An assisted living developer is coming before the Verona Board of Adjustment this Thursday, July 12, to seek approval to build such a facility on the site of the Richfield Regency.
Representatives of Kensington Senior Development LLC had gone before the Verona Planning Board in January to get a zoning change to facilitate the project. But the Planning Board declined to add assisted living to the permitted uses for properties that are zoned as Town Center, as the Richfield lot now is. A variance to change the permitted use is one of the seven variances that the Board of Adjustment will now be asked to consider.
Kensington is under contract to purchase two properties, 420 Bloomfield Avenue and 312 Claremont Avenue.
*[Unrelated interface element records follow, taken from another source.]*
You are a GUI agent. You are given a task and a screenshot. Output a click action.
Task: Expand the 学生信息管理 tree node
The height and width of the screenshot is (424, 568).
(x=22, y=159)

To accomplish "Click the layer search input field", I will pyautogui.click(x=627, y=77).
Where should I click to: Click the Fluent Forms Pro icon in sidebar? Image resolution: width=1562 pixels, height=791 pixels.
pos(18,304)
The former is the site of the Richfield Regency and the latter is a parking lot just east of Cumberland that is used by the Richfield. 420 Bloomfield Avenue is one of the largest properties in Verona, occupying just under an acre of land. The parking lot on Claremont is 70 feet wide and 266 feet deep, adding close to a half acre to the mix. Both are listed in state property tax records as being owned by V & J Realty Associates LLC of Verona.
The Richfield Regency, which opened in Verona in the early 1960s, continues to operate as an event and wedding banquet hall.
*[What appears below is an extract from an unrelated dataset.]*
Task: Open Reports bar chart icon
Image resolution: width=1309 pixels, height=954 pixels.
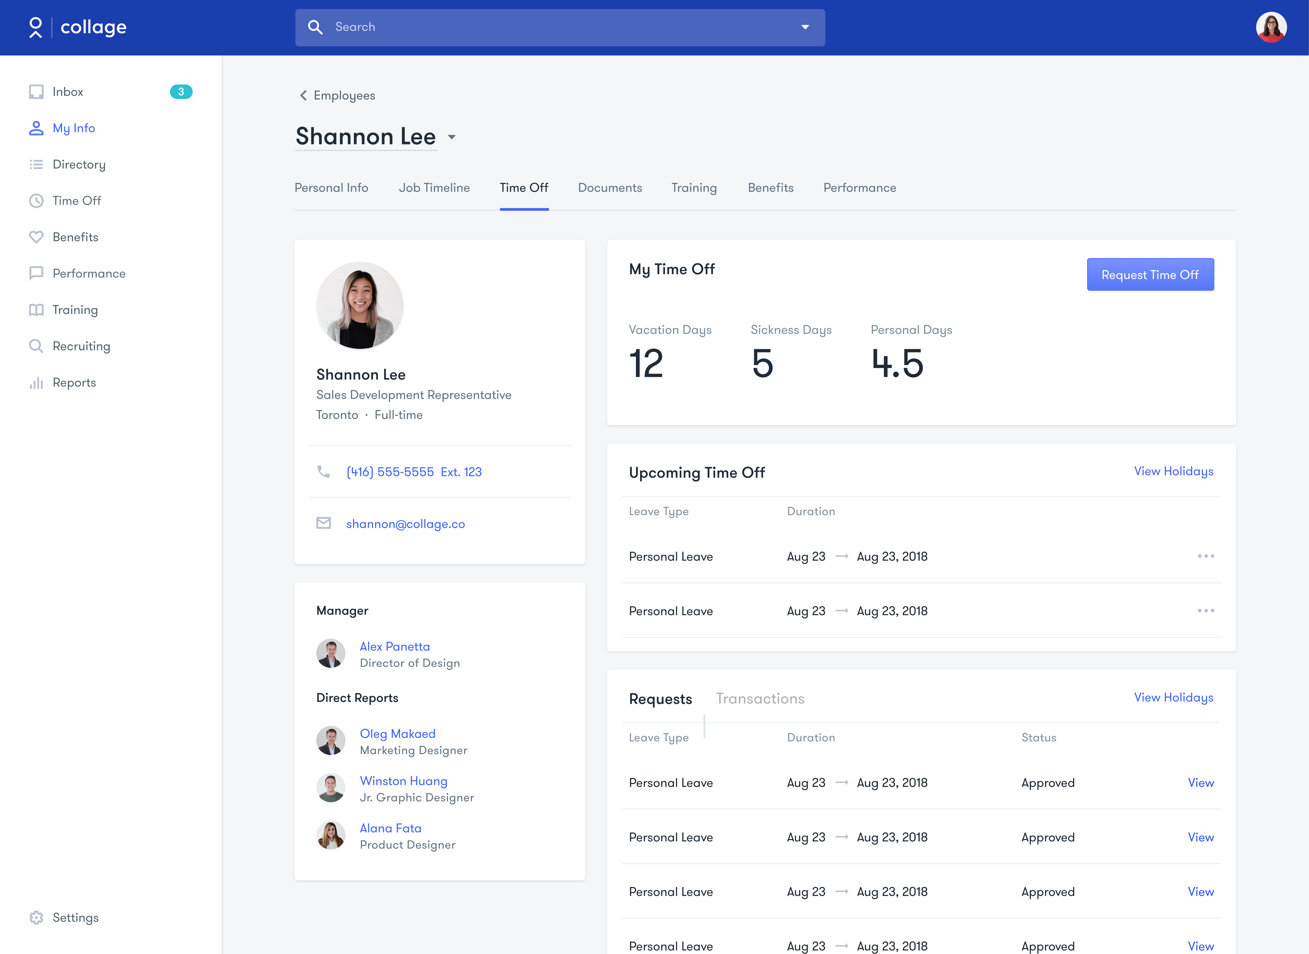Action: pos(36,383)
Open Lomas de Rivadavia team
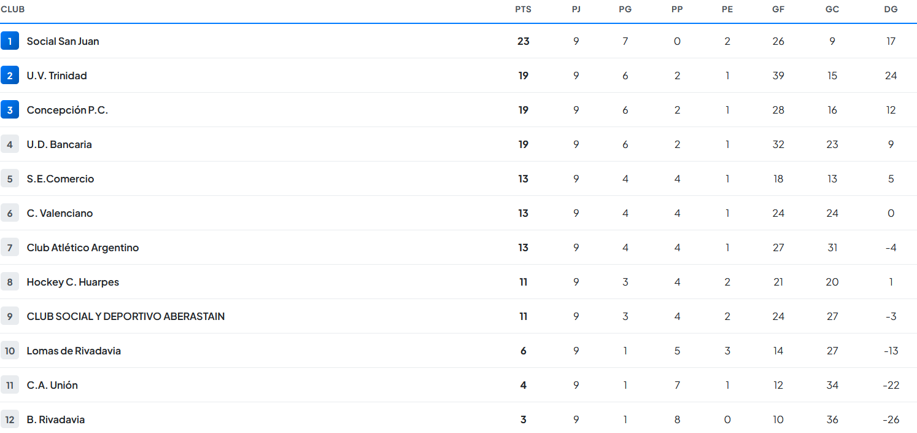 [74, 351]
Assisted living is not currently a permitted use in Verona in any location. Assisted living facilities provide housing and care to a somewhat independent elderly or disabled population, and their expansion in the last decade means that there are now more of these facilities than there are nursing homes in the U.S. Hillwood Terrace, which is often referred to as Verona’s senior housing, is actually a Section 8 property for low-income households. It does not provide trained attendants or nurses to residents as an assisted living property would.
Kensington Senior Development’s planner and lawyer told the Planning Board that they believed that assisted living is a form of residential usage, which is permitted in the Town Center zone, and they asserted that the creation of an assisted living facility at 420 Bloomfield Avenue could contribute to a walkable downtown in Verona. Since the purpose of the hearing was to explore a zoning change and not review an actual plan, Kensington did not give details on what the facility would be like, other than to say it would have under-building parking and not ground-floor retail. (Before the Richfield was built, there was a supermarket on the site.) Kensington has operated a facility in White Plains, N.Y. for eight years.
The Board of Adjustment meets in the ballroom at the Verona Community Center, beginning at 8 p.m. The meeting agenda is here. The meeting is open to the public.